Ground-breaking Projects Spearheading Sustainable Agriculture in Africa.
In recent developments in African agriculture, five key projects were highlighted in a thematic session titled “Research and Innovation for smarter policies and technologies” at the 5th African Union (AU) – European Union (EU) Agriculture Ministerial Conference held on 30th June, in Rome. The projects – SustInAfrica, EWA BELT, SustainSahel, UPSCALE, and Soils4Africa – are leading the sustainable agriculture movement on the continent, implementing innovative strategies to increase production while maintaining strong support for local communities.
The showcased projects are employing innovative, agroecological strategies such as agroforestry and push and pull technology.

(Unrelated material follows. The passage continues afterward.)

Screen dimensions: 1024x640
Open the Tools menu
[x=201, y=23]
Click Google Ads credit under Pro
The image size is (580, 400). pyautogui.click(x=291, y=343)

All five presented their breakthrough methods of increasing agricultural productivity, resilience, and environmental sustainability in a time of global climate change. Such initiatives not only ensure higher productivity but also focus on long-term environmental sustainability and greater food sovereignty.
Of particular note, the Soil Information System for Africa (Soils4Africa) project received particular recognition. Led by Dr. Mary Steverink-Mosugu from ISRIC World Soil Information, the project highlighted its innovative approach towards creating a unified and enhanced soil information system that could significantly boost agricultural productivity across Africa. The project is making significant strides by creating a comprehensive and open database on African agricultural soils, aiming to improve soil management practices across the continent.
A noteworthy aspect from the conference was the clear call to action in the form of key recommendations running along three axes – mainstreaming agroecological practices, addressing barriers to sustainable innovations, and emphasizing training and dissemination of agroecological knowledge. The projects stressed on the need for harmonizing soil information systems, enhancing information exchange for climate-resilient agricultural practices, and improving coordination between donors, researchers, and strategies at regional and national levels. These pioneering efforts aim to create a robust foundation for overcoming knowledge bottlenecks in agroecology, boosting agricultural production, and achieving agri-food system resilience. The projects received widespread enthusiasm and support during the conference, setting the stage for promising advancements in African agriculture. The future of sustainable innovation in Africa looks promising, thanks largely to these ongoing projects’ transformative actions.